# Task directions
Resume the APOBEC3G excerpt below, writing on from its final sentence.

# Text excerpt
== Segment start ==
|Home | About | Journals | Submit | Contact Us | Français|
APOBEC3G is a single-strand DNA cytosine deaminase capable of blocking retrovirus and retrotransposon replication. APOBEC3G has two conserved zinc-coordinating motifs but only one is required for catalysis. Here, deletion analyses revealed that the minimal catalytic domain consists of residues 198-384. Size exclusion assays indicated that this protein is monomeric. Many (31/69) alanine substitution derivatives of APOBEC3G198-384 retained significant to full levels of activity. These data corroborated an APOBEC2-based structural model for the catalytic domain of APOBEC3G indicating that most non-essential residues are solvent accessible and most essential residues cluster within the protein core.
Human APOBEC family members are important mediators of adaptive and innate immune responses (reviewed by [1,2]). These proteins are defined by a highly conserved zinc-coordinating motif, HXE-X23–28-CX2–4C, in which the histidine and the two cysteines position zinc and the glutamate positions water to promote the nucleophilic deamination of cytosines within single-stranded, polynucleotide substrates (usually DNA). One family member, APOBEC3G (A3G), was identified as a cellular protein capable of blocking the replication of virion infectivity factor (Vif)-defective HIV-1 . Independent work showed that A3G was capable of DNA cytosine deamination . Subsequent studies linked these two activities by demonstrating that A3G could inhibit the replication of HIV-1 and other retroviruses by deaminating viral cDNA cytosines to uracils during reverse transcription [5–7]. Uracils template the incorporation of adenines during the synthesis of the complementary viral DNA strand, and subsequent replication (or DNA repair) ultimately produces strand-specific C/G to T/A transition mutations (hypermutations).
The deaminase activity of A3G has been studied genetically and biochemically [5,8–10]. It has been mapped to the conserved C-terminal zinc-coordinating domain [9–12]. The local dinucleotide deamination preference of A3G (5′-CC) is readily observed in AIDS patient-derived HIV-1 DNA sequences as viral genomic strand 5′-GG to 5′-AG hypermutations (cDNA strand 5′-CC to 5′-CT transition mutations; e.g., ). Here, an extensive mutational analysis of A3G was performed to delineate the minimal region required for catalysis, to define nonessential (and essential) amino acids and to corroborate structure-based predictions.
The A3G cDNA used here matches NM_021822. A3G and mutant derivatives were expressed as GST fusion proteins using pGEX6P1 or pGEX6P2 (GE Healthsciences). An EcoRI-SalI DNA fragment from pTrc99A-A3G encoding full-length A3G  was sub-cloned directly into pGEX6P1. A3G deletion mutants were constructed by amplifying the relevant A3G coding regions, digesting the resulting PCR products with SmaI and SalI and ligating them into the SmaI and XhoI sites of pGEX6P2. Alanine mutants were constructed using the QuikChange protocol (Stratagene). All constructs were verified by DNA sequencing. An oligonucleotide table is available online.
== Segment end ==
# Data
== Segment start ==
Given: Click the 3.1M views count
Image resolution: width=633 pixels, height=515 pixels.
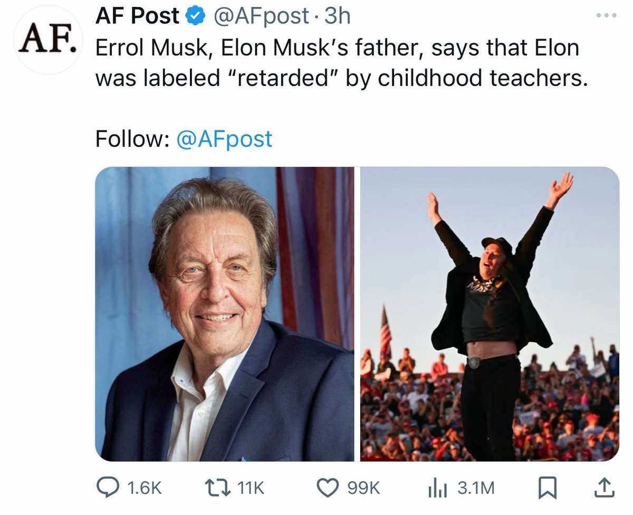Looking at the screenshot, I should click(476, 488).
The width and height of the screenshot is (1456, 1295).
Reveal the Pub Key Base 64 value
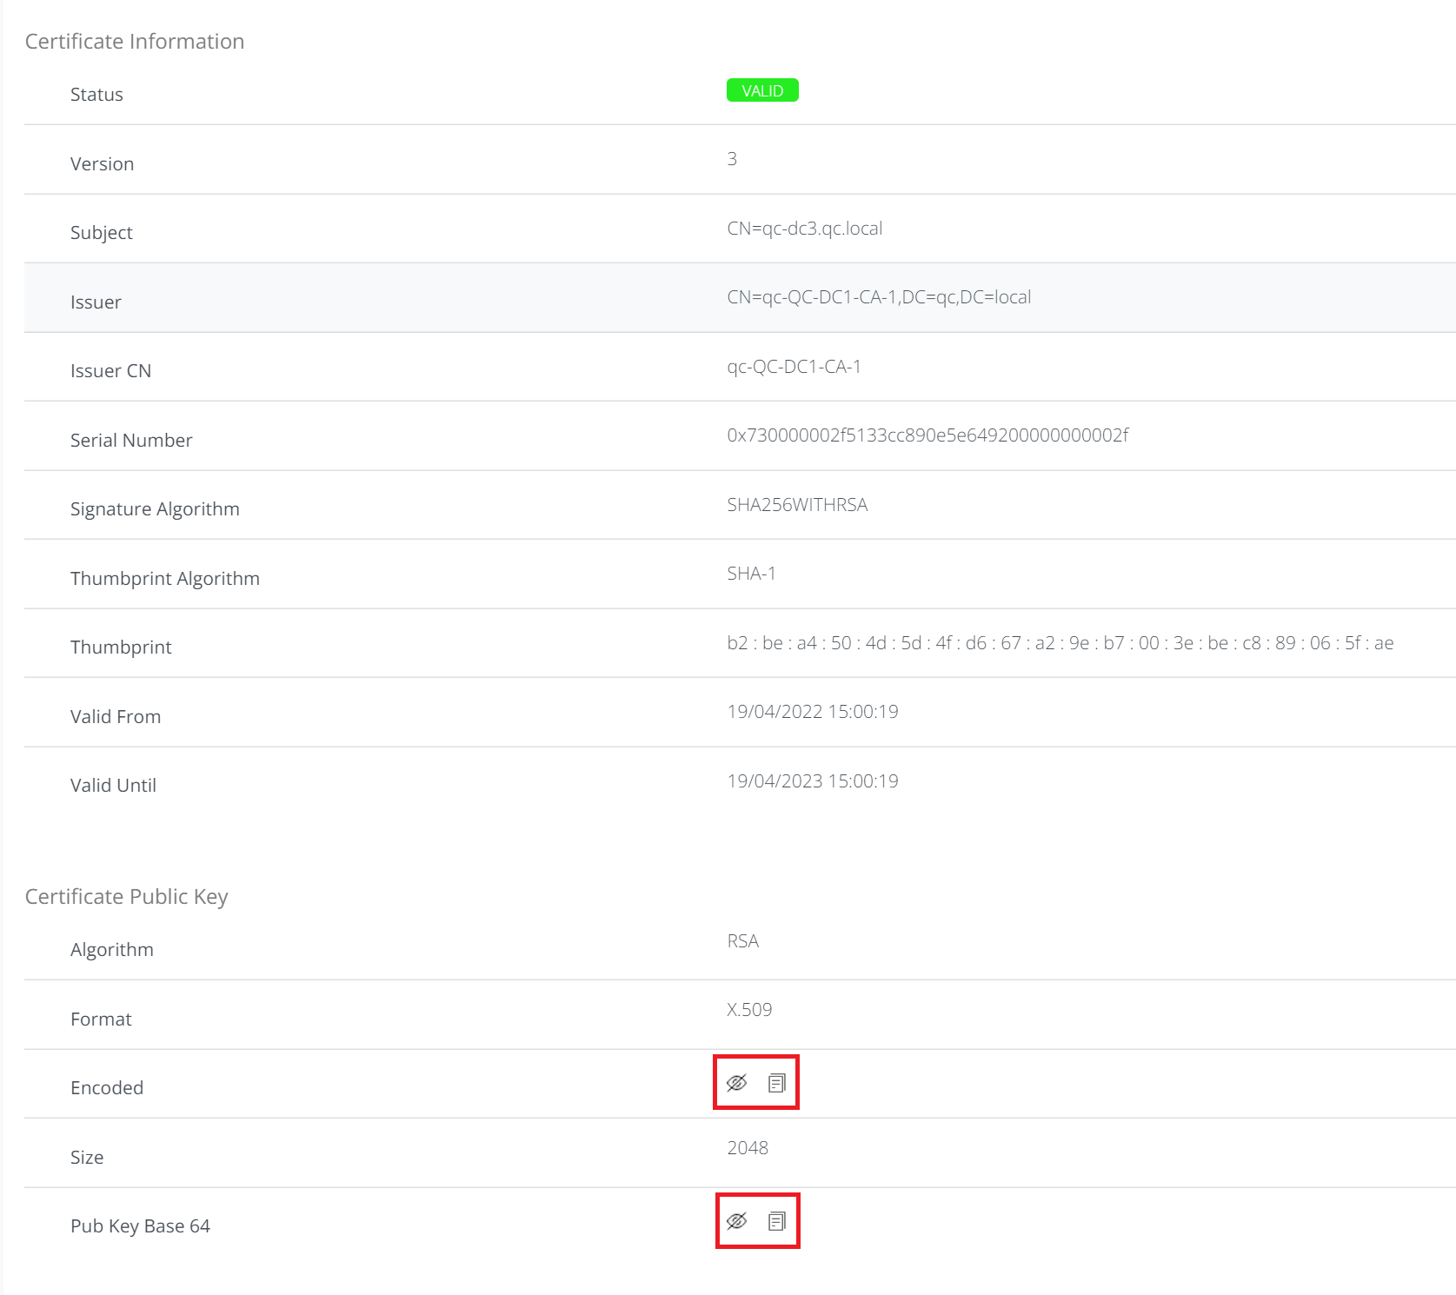pyautogui.click(x=736, y=1221)
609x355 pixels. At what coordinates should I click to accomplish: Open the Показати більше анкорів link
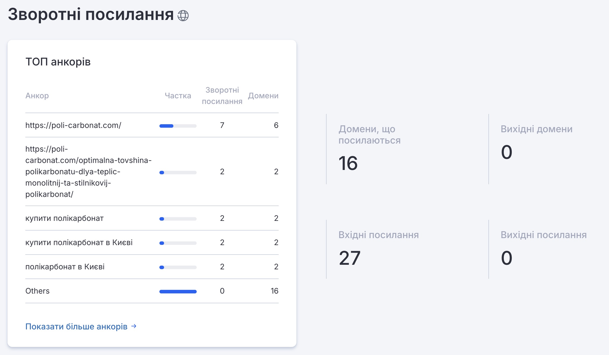pyautogui.click(x=76, y=326)
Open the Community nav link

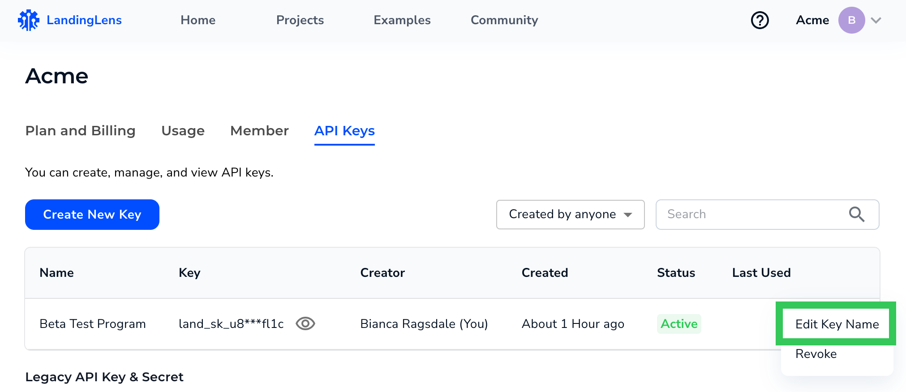point(504,20)
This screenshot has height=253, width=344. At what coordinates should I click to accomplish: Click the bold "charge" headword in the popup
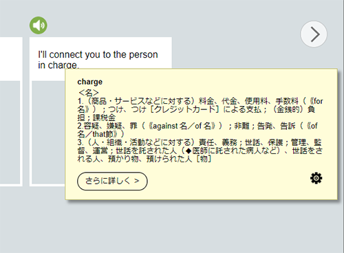pyautogui.click(x=89, y=82)
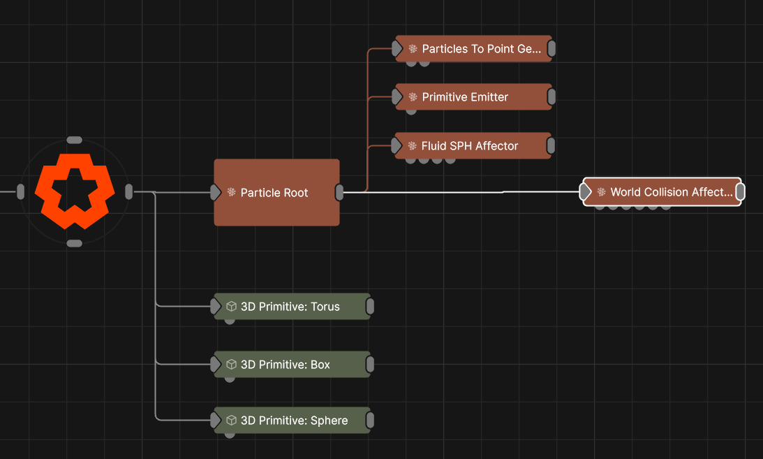This screenshot has height=459, width=763.
Task: Select the Fluid SPH Affector node label
Action: click(x=469, y=146)
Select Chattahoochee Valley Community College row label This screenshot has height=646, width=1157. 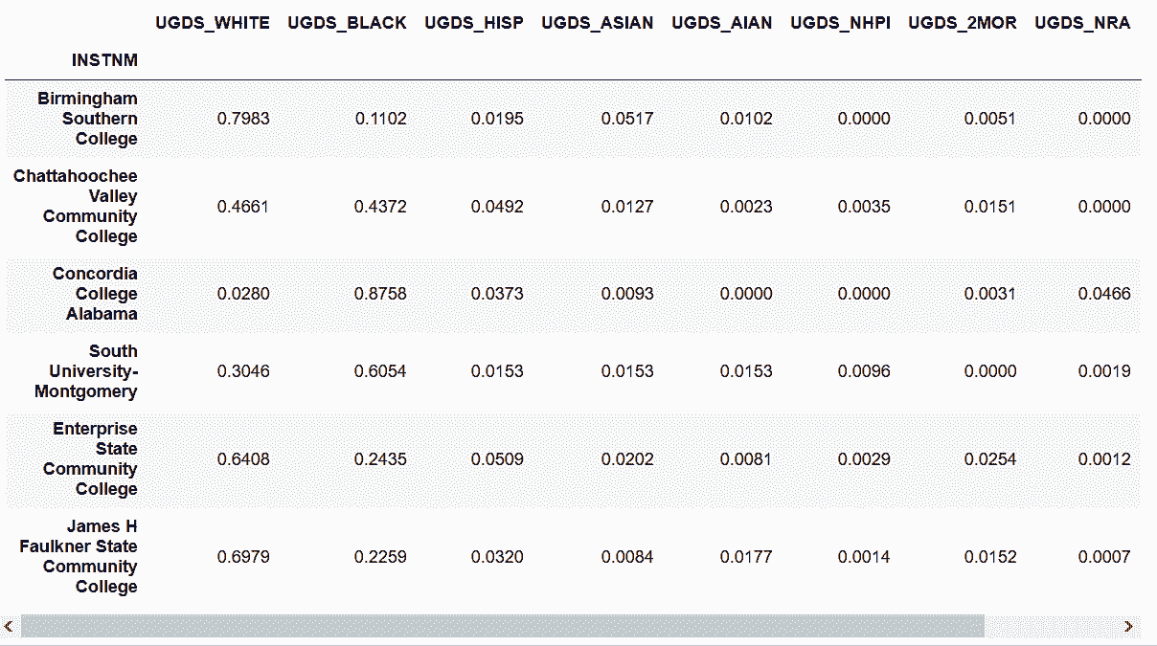coord(76,207)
== Segment end ==
# Exercise output
The E. coli-based, rifampicin-resistance (RifR) mutation assay has been used extensively to monitor the intrinsic DNA cytosine deaminase activity of several A3 proteins including A3G (e.g., [4,9]). Aliquots of saturated overnight cultures (LB plus 200μg/mL ampicillin) were spread onto LB plates containing 100μg/mL rifampicin to select for RifR mutants and diluted aliquots were spread onto LB plates containing 200μg/mL ampicillin to determine the number of viable cells. Mutation frequencies were calculated by dividing the number of RifR mutants by the number of viable cells in each culture. For the deletion experiments, the mutation frequencies of 8 individual cultures were plotted and the median indicated. For the alanine mutant experiments, the RifR mutation frequency for each construct was determined by assaying the median RifR mutation frequency for 8–12 independent cultures, calculating the fold-difference relative to the median value of the vector control cultures and averaging at least two (and up to 12) independent experiments.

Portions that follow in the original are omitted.